I’m fascinated with the idea of a hidden sound world waiting to be revealed and uncovered and that sound phenomena though not always immediately present are held within spaces that need to be tuned into on a different frequency as listeners or activated and unlocked in a different way, unleashing their potential. Sound is the movement of particles through space, as such we as humans are in a perpetual flow state and relational dynamic with sound sources and material environments, sound is determined by space and we experience this phenomena in a deeply personal manner through proximity and individual resonance.
I’m reading a lot about machine learning at the moment, teaching myself to code with Python and MaxMSP for a new year long residency I’m doing with NOVARS, Centre for Innovation in Sound at the University of Manchester, part of European Art Science network for Digital Culture. I’m exploring machine learning and musique concrete for performance and composition. My research question is “How can concrete materials and neural networks project future sonic realities?”. I’m creating training datasets of concrete sounds to process through generative neural networks and will be creating new sound sculptures for live processing. Themes of hidden systems and processes are evident within machine learning writing which are often referred to as a ‘blackbox’ or thought about as some sort of dark art especially with the huge amount of neural network layers required within deep learning. This level of computation and statistical modelling is impossible for humans to process and understand. It is early on in my machine learning skills development but conceptually I am interested in how using neural networks and concrete sounds could question the idea of an object and how we perceive matter, thinking about Walter Benjamin’s Aura of an object, also how these experiments of sounds in latent space could pose new sonic aesthetics. You can see the framework set out for the AURAMACHINE residency here in a recent talk at ZKM, the project is part of a wider AI research project i’ve been working on called SleepStates.

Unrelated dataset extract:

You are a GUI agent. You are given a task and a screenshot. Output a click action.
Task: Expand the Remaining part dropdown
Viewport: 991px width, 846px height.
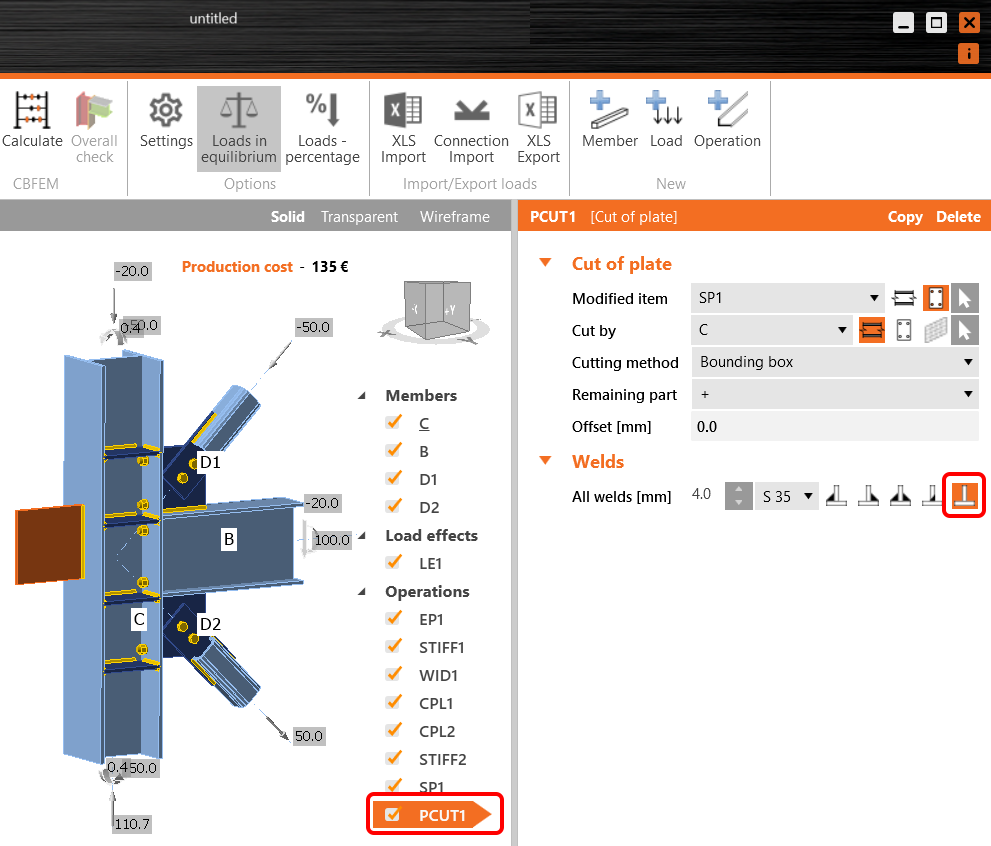click(834, 394)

GLASS EXPERIMENTS THIS WEEK
This week I have been experimenting with developing some 3D virtual textures, creating glass textures and marrying them with some glass samples from my MATERIALITY project a couple of years back. The sound on the piece above is me rummaging through a vat of glass shards at the National Glass Centre in Sunderland, you can hear the low hum of the machinery on the audio, which is left untreated. I’m testing how it feels to consider and combine material as a form of 3D digital materiality with an acoustic recording of the same matter . Working in an online space, i’m going to start testing panning and spatial parameters to explore how these objects use the spaces within our screens.